Coat and Sear the Beef
In a medium bowl, dredge the marinated beef slices in the ½ cup cornstarch until thoroughly coated.
Heat the oil in a wok or large nonstick skillet over high heat until just before it starts to smoke. Working in batches so as not to crowd the pan, spread the beef slices evenly in the pan and shallow-fry them undisturbed for 1 minute on each side to achieve a crusty coating. Transfer the beef to a plate and turn off the heat.
Assemble the Dish
Drain most of the oil from the pan, reserving 1 tablespoon. Wipe the pan clean with a paper towel, then add the reserved tablespoon of oil. Over medium-high heat, add the ginger and whole dried chilies (if using—if you’d like the dish spicier, break 1 or 2 chilies in half). After 15 seconds, add the garlic and the scallion whites. Stir-fry for another 15 seconds. Add the sauce and simmer for 2 minutes.
In a small bowl, combine the cornstarch with the water to make a slurry, then slowly stir it into the pan.
Add the beef and the green parts of the scallions. Toss everything together for 30 seconds, until the scallions are wilted and there is almost no standing sauce. Serve.
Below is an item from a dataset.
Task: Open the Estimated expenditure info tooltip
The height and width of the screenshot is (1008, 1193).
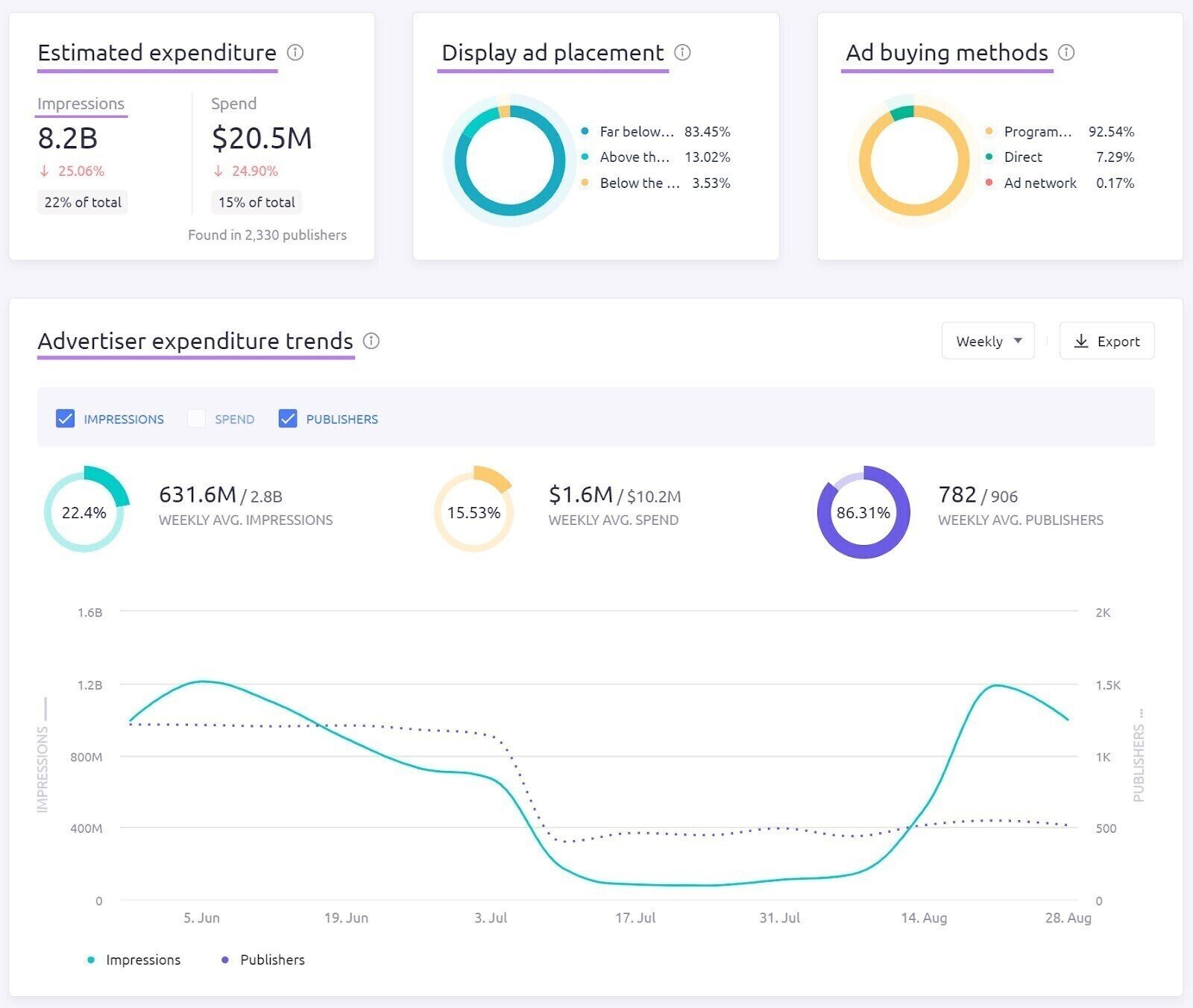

Note: Dark soy sauce is saltier, sweeter, and a bit thicker than regular soy sauce. It is used to flavor dishes and also darken the color of sauces, and you only need one to two teaspoons. Dark soy sauce is available at Asian markets or online. If you don’t have any, you can simply omit it. However, your dish will be lighter in color. If you want your dish to look like the photograph, don’t leave it out. (Alternatively, you can make a substitute by combining 2 teaspoons soy sauce, ½ teaspoon molasses, and ⅛ teaspoon sugar.)